Family Tree DNA permits FBI to use genetic database to help violent crime - inetknght
https://www.buzzfeednews.com/article/salvadorhernandez/family-tree-dna-fbi-investigative-genealogy-privacy
======
murphyslab
It appears that they have done this both in violation of their Terms of
Service and their Privacy Statement, as they failed to notify customers of the
change in policy when they began working with the FBI. These terms previously
stated two things: (1) no use by law enforcement and (2) we will notify you of
major changes in advance, providing the opportunity to opt out. They changed
the agreement well after the FBI began using their database (with their
consent and facilitation and profit motive) and it may have only been changed
with the publication of the BuzzFeed News story.

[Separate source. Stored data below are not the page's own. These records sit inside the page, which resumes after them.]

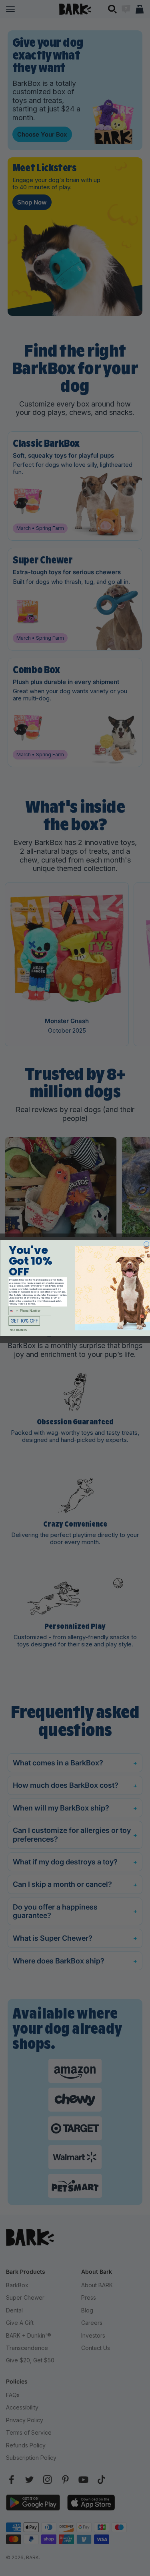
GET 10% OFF (24, 1320)
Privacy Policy (16, 1303)
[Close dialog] (146, 1244)
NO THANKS (18, 1329)
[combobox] (13, 1311)
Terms (31, 1303)
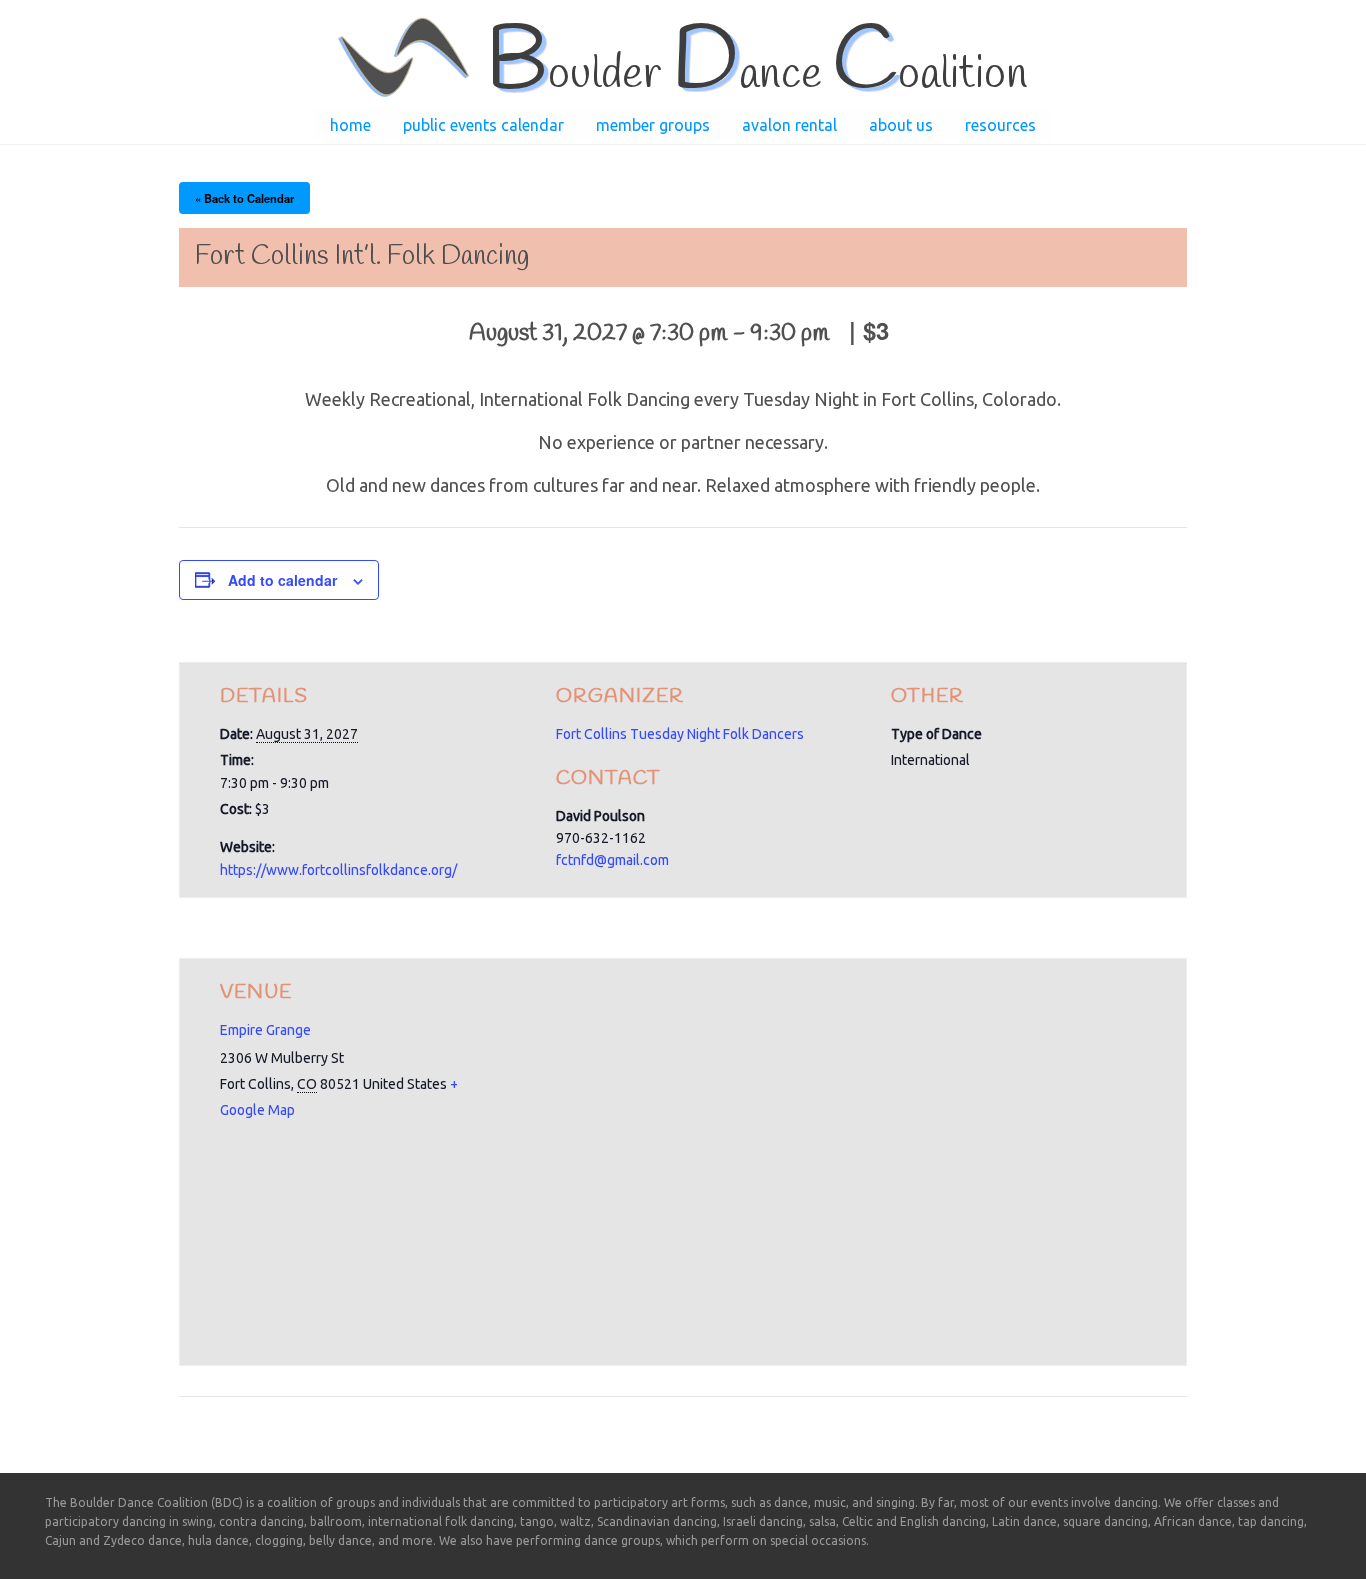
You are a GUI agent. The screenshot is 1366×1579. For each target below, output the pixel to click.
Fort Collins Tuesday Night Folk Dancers (680, 734)
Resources (1000, 125)
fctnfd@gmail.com (612, 860)
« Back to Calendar (244, 198)
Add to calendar (282, 580)
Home (350, 125)
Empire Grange (265, 1030)
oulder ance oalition (756, 75)
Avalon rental (789, 125)
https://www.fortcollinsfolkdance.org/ (338, 870)
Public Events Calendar (483, 125)
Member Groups (653, 125)
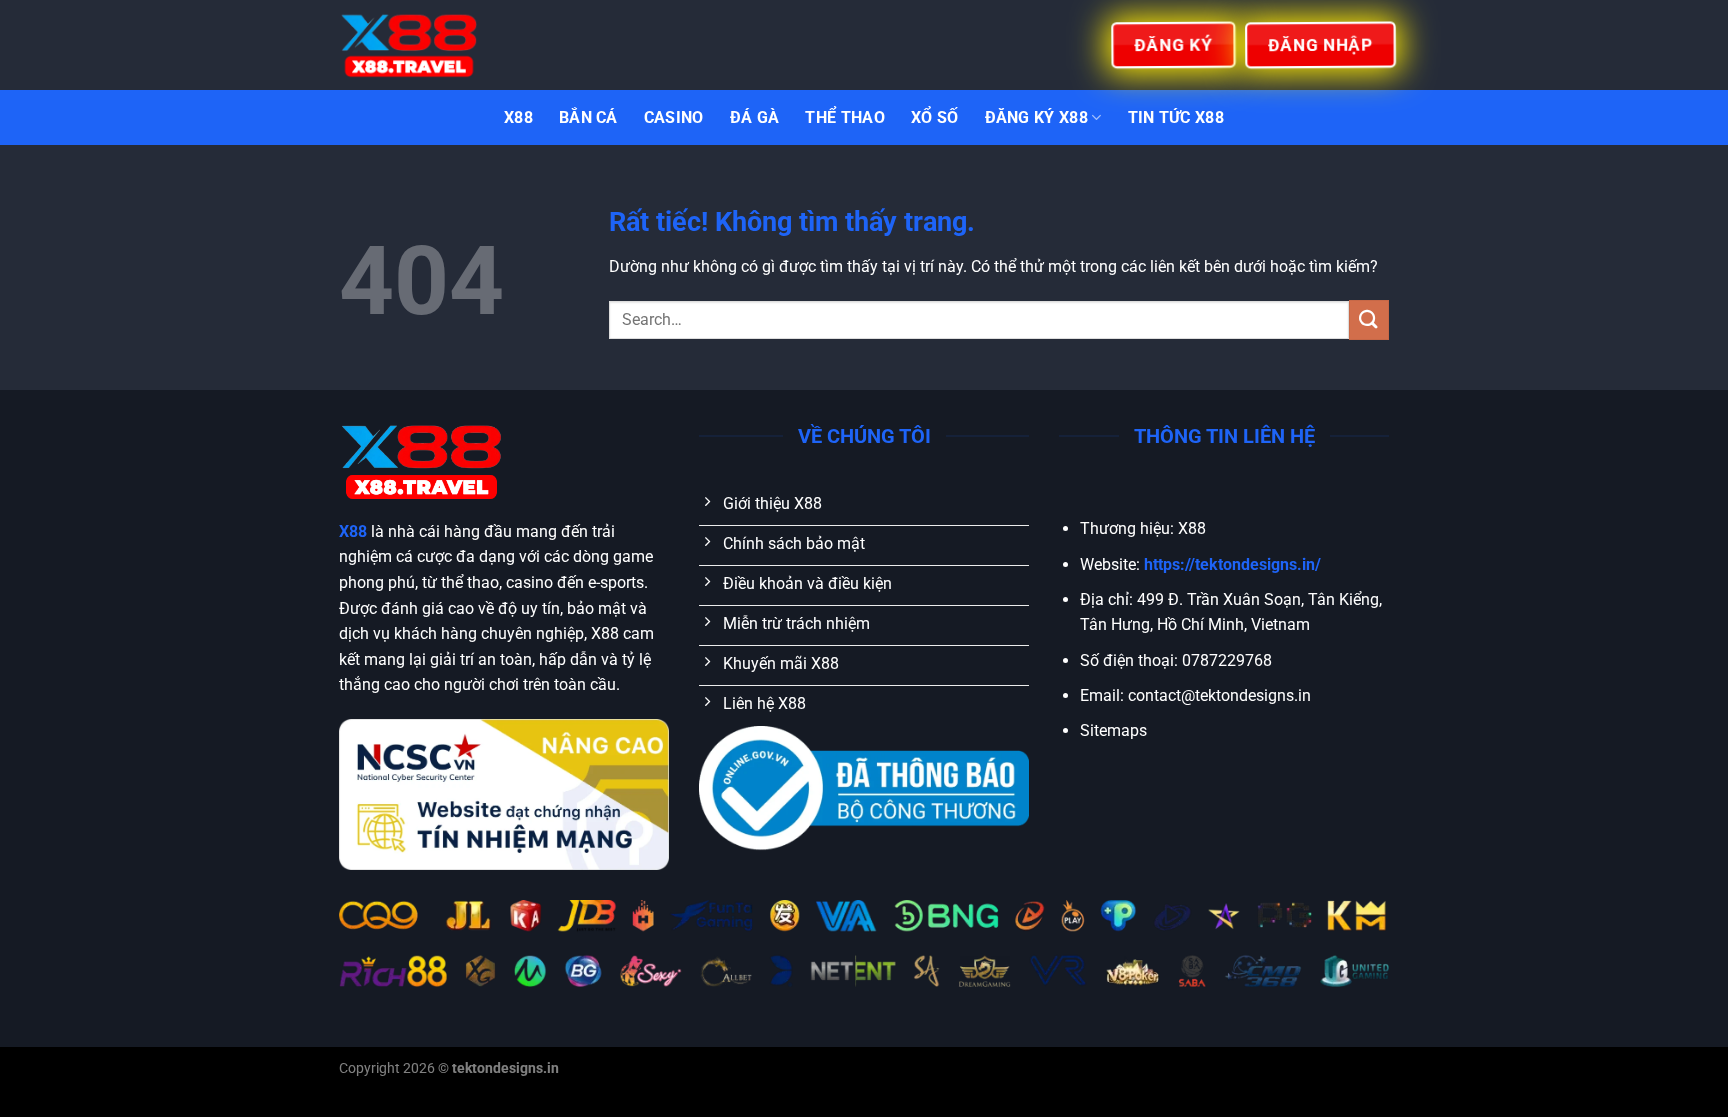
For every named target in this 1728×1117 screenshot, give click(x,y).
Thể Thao (845, 117)
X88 (518, 117)
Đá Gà (755, 117)
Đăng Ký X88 (1037, 117)
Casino (674, 117)
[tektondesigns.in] (439, 45)
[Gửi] (1369, 319)
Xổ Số (935, 117)
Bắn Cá (588, 117)
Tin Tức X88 (1176, 117)
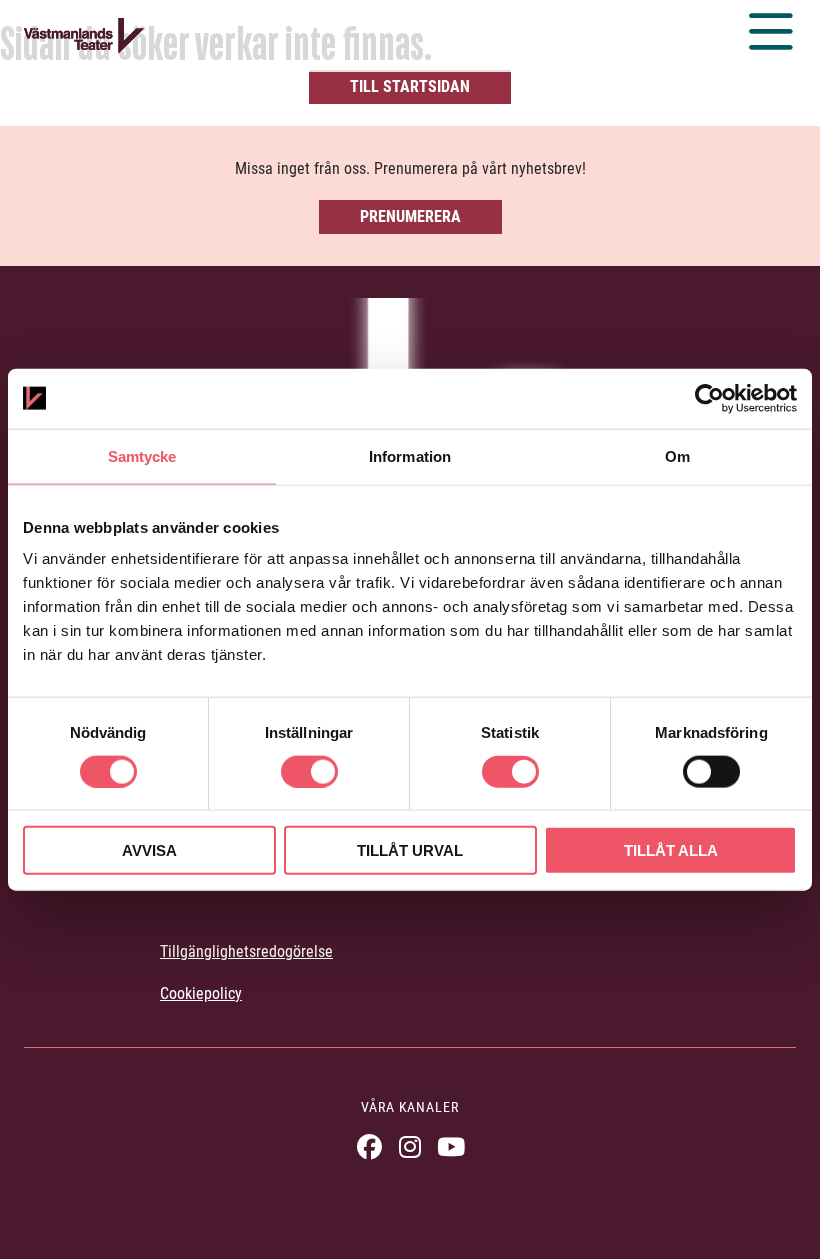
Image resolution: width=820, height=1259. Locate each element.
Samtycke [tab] (142, 455)
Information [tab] (410, 455)
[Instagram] (410, 1146)
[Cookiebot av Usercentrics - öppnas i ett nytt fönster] (709, 398)
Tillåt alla (671, 850)
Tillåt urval (410, 850)
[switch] (309, 771)
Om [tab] (677, 455)
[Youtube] (451, 1146)
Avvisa (149, 850)
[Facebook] (369, 1146)
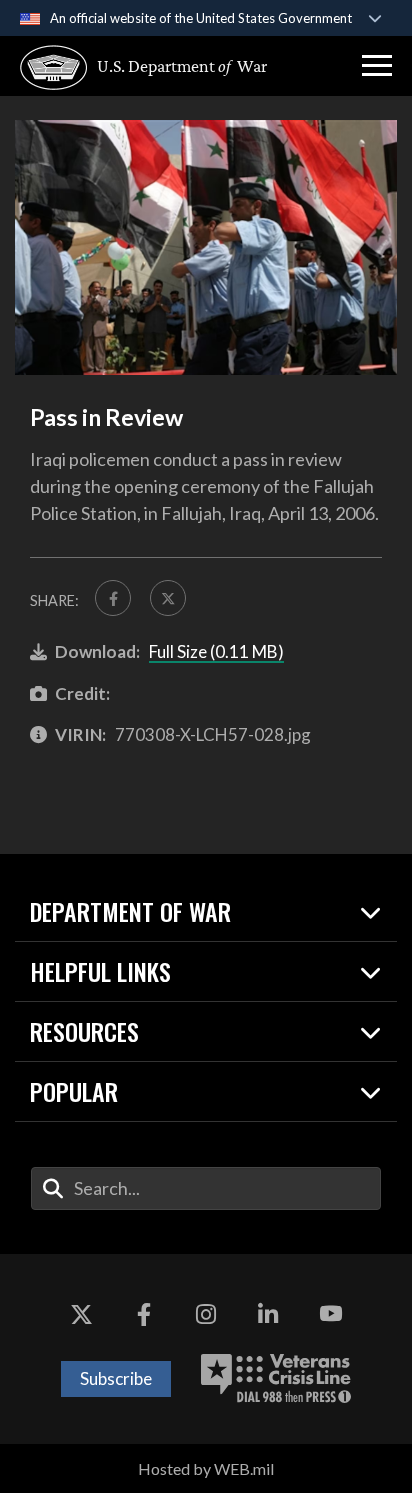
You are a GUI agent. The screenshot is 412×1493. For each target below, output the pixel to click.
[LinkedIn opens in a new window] (268, 1314)
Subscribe (116, 1378)
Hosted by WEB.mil (206, 1468)
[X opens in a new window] (81, 1314)
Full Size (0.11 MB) (216, 651)
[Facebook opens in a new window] (144, 1314)
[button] (377, 66)
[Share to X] (168, 598)
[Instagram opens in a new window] (206, 1314)
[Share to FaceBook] (113, 598)
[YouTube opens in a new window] (331, 1314)
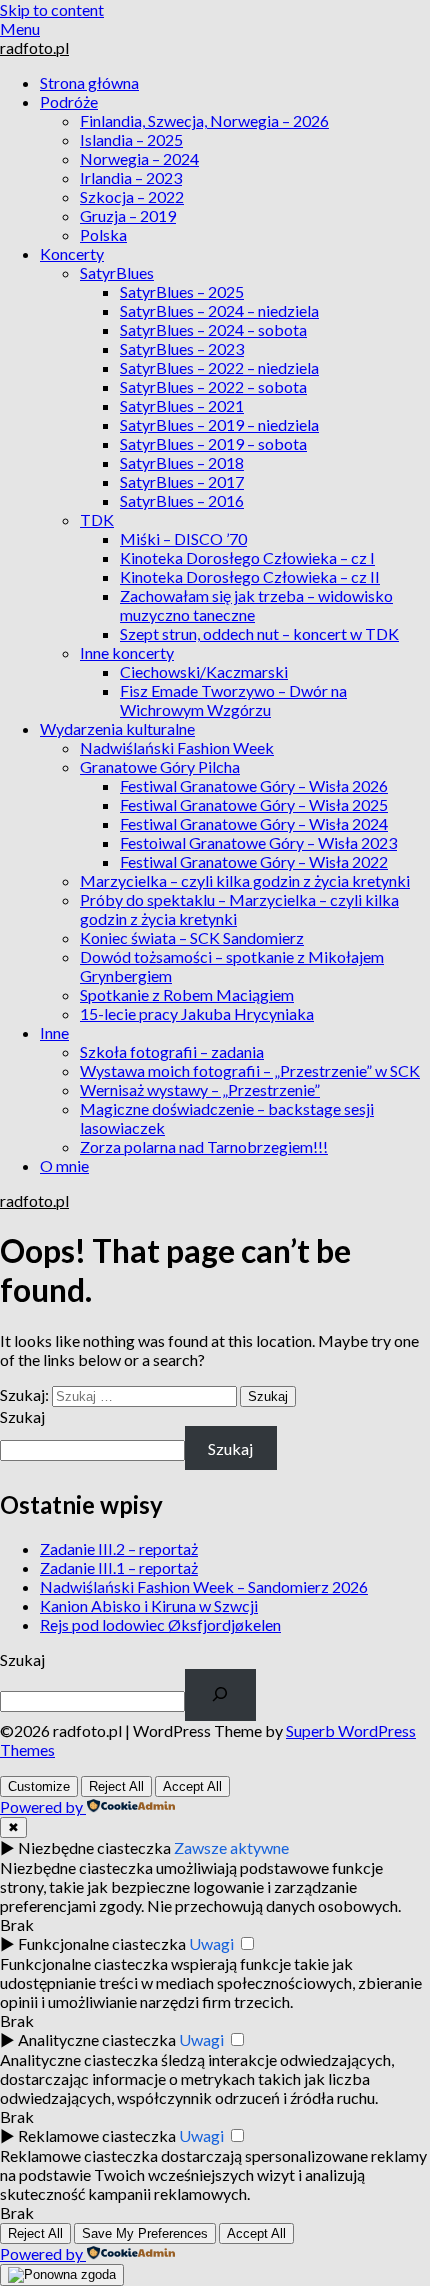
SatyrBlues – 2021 (182, 405)
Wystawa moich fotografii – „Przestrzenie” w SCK (250, 1070)
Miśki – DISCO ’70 (183, 538)
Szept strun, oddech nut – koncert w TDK (259, 633)
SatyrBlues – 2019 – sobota (213, 443)
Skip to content (52, 9)
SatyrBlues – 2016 (182, 500)
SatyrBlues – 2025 (182, 291)
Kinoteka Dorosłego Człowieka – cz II (250, 576)
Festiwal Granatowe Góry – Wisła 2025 (254, 804)
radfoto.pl (34, 47)
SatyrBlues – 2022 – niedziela (219, 367)
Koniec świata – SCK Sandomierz (192, 937)
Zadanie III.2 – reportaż (119, 1548)
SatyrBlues (117, 272)
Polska (103, 234)
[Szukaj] (220, 1695)
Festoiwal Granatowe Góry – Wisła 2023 (258, 842)
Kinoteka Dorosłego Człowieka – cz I (247, 557)
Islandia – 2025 (131, 139)
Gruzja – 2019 (128, 215)
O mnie (64, 1165)
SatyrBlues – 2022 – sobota (213, 386)
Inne (54, 1032)
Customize (39, 1786)
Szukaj (22, 1416)
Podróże (69, 101)
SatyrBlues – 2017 (182, 481)
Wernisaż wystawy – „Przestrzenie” (200, 1089)
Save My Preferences (145, 2233)
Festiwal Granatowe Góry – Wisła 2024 (254, 823)
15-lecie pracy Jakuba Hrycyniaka (197, 1013)
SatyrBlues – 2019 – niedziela (219, 424)
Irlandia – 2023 (131, 177)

> Changes to Privacy Statement: We may choose to modify this Privacy Statement
> at any time. We will provide advance notice of any material changes to this
> Statement, such as sending you an email or posting a notice to allow you the
> opportunity to survey the changes and decide whether to continue using our
> Services.

I'm curious whether this is also in violation of the GDPR. Most genealogy and
DNA related companies, including Family Tree DNA, undertook huge changes to
comply with the GDPR back in early 2018, so it would be strange to have them
suddenly placed themselves in non-compliance.